Dual Standards: More Choice, or Less?

Arguments are often made that having two internationally-approved standards for document formats would encourage choice.  After all, isn’t competition good? South Africa’s Minister of Public Service and Administration, Ms. Geraldine Fraser-Moleketi addressed this issue from the perspective of governments in her opening address at the Idlelo 3 Conference currently underway in Dakar, Senegal:

“South Africa is amongst a growing number of National Governments who have adopted ODF over the past year...It is unfortunate that the leading vendor of office software, which enjoys considerable dominance in the market, chose not to participate and support ODF in its products, but rather to develop its own competing document standard which is now also awaiting judgement in the ISO process. If it is successful, it is difficult to see how consumers will benefit from these two overlapping ISO standards. I would like to appeal to vendors to listen to the demands of consumers as well as Free Software developers. Please work together to produce interoperable document standards. The proliferation of multiple standards in this space is confusing and costly.”

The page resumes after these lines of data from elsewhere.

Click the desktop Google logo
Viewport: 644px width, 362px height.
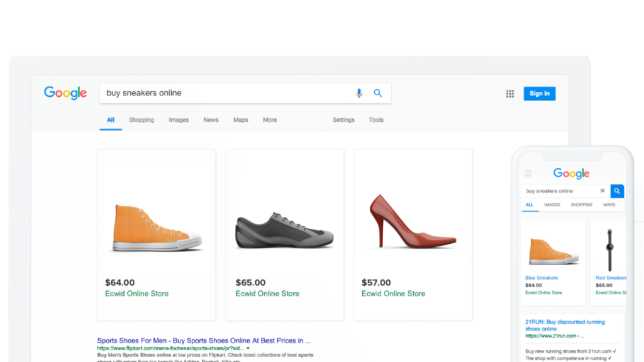point(65,93)
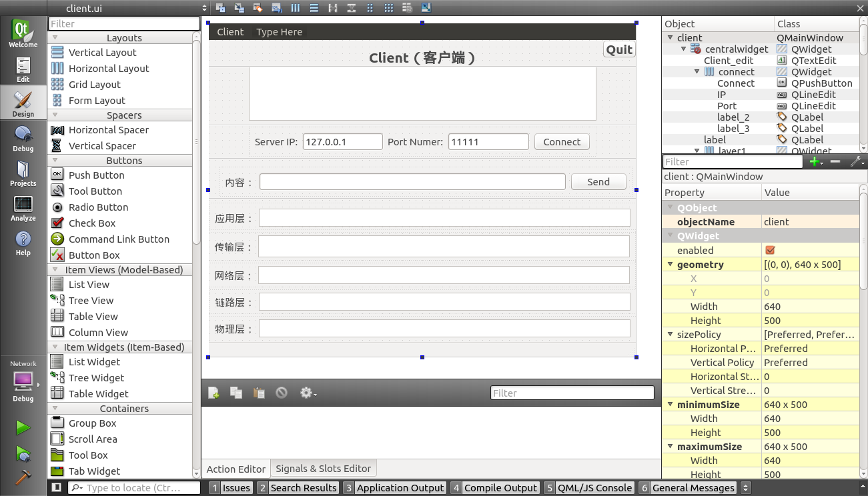Add a dynamic property with the green plus icon

pyautogui.click(x=815, y=161)
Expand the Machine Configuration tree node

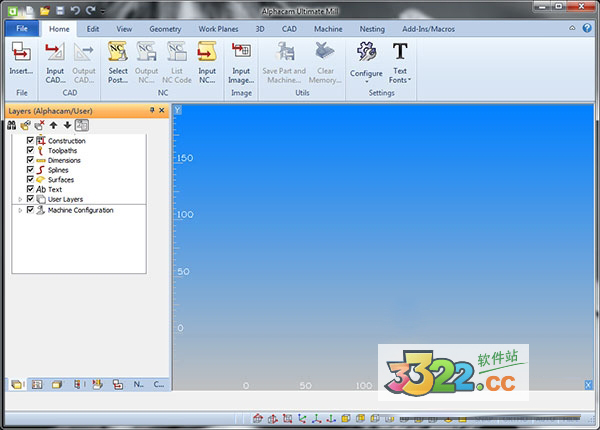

You can read her full address and also upload the video here. To understand why having one ISO-approved standard like ODF (ISO/IEC 26300:2006) means more choice and provides greater benefits to consumers and local IT developers alike, consider the following:

Citizens benefit from choice among competing software products, not competing standards. Document formats are not software products that you can buy. Formats are implemented in software products - applications like Open Office, IBM Symphony, StarOffice, and Google Docs.  File formats are behind-the -scenes, invisible, yet critical to allowing multiple products to share data. Citizens benefit from a single, agreed format implemented in a variety of competing software products, both proprietary and open source. 

Competition comes from, and innovation is built on, single open standards - look at the Internet.  HTML is the single agreed open standard which enables everyone to view web pages across different brands and versions of browsers, operating systems, and hardware.  Email works regardless of the service provider chosen because the provider implements the one open standard, TCP/IP.  Consider the alternative - dueling standards, where web sites are only viewable in a particular brand of browser and in a format controlled by a single software vendor, where messages are returned because the intended recipient uses a different email service. 

With a single standard, local IT investment is protected and development time and costs are reduced.  Small local players can enter the market with the assurance that a single standard is well known and accepted widely, and therefore their investment in time and resources will not be squandered. If multiple standards exist, an entrepreneur looking to launch a new product must weigh the costs and risk of paying extra to develop support for all these standards or guessing which one will succeed.  Whatever choice is made, the result is either at greater expense or greater risk, both of which will reduce the chance of success and might prevent the innovator from entering the market. 

Dual standards create interoperability problems for governments.  Many governments have expressed the general dissatisfaction with the prospect of having competing standards,” and independent experts and EU advisory bodies have called on industry to work towards a single format. With two standards, governments waste time and resources navigating the interoperability between the file formats to select, develop and/or implement so-called bridges - converters, adapters, and translators - that may not work perfectly and require user intervention. 

Dueling standards limit the usability and accessibility for citizens to the devices and applications that implement them.  Remember VHS and Beta.  Today, digital image formats (e.g., JPEG) and digital media formats (e.g., MPEG) are trumpeted as examples of where multiple overlapping standards co-exist. Yet these formats serve altogether different objectives (images and streamed video).  OOXML and ODF serve the same purpose - the production of office documents (text documents, spreadsheets, and presentations).  Moreover, many of the dueling formats cited (e.g., MPEG-1, MPEG-2, MPEG-3) simply represent updated versions of the same format.  Innovation and advancement yes, but around a single format.

You will hear the word “choice” being used repeatedly in defense of having two internationally-approved standards for document formats. What are customers - in this case governments like South Africa, significant consumers of IT products in their own right - saying? True choice results not from competing standards in which there is over 90 percent functional overlap (as is the case with OOXML and ODF), but from multiple implementations of the same open standard which compete on features, functionality and price. In other words, competing software products, not competing standards.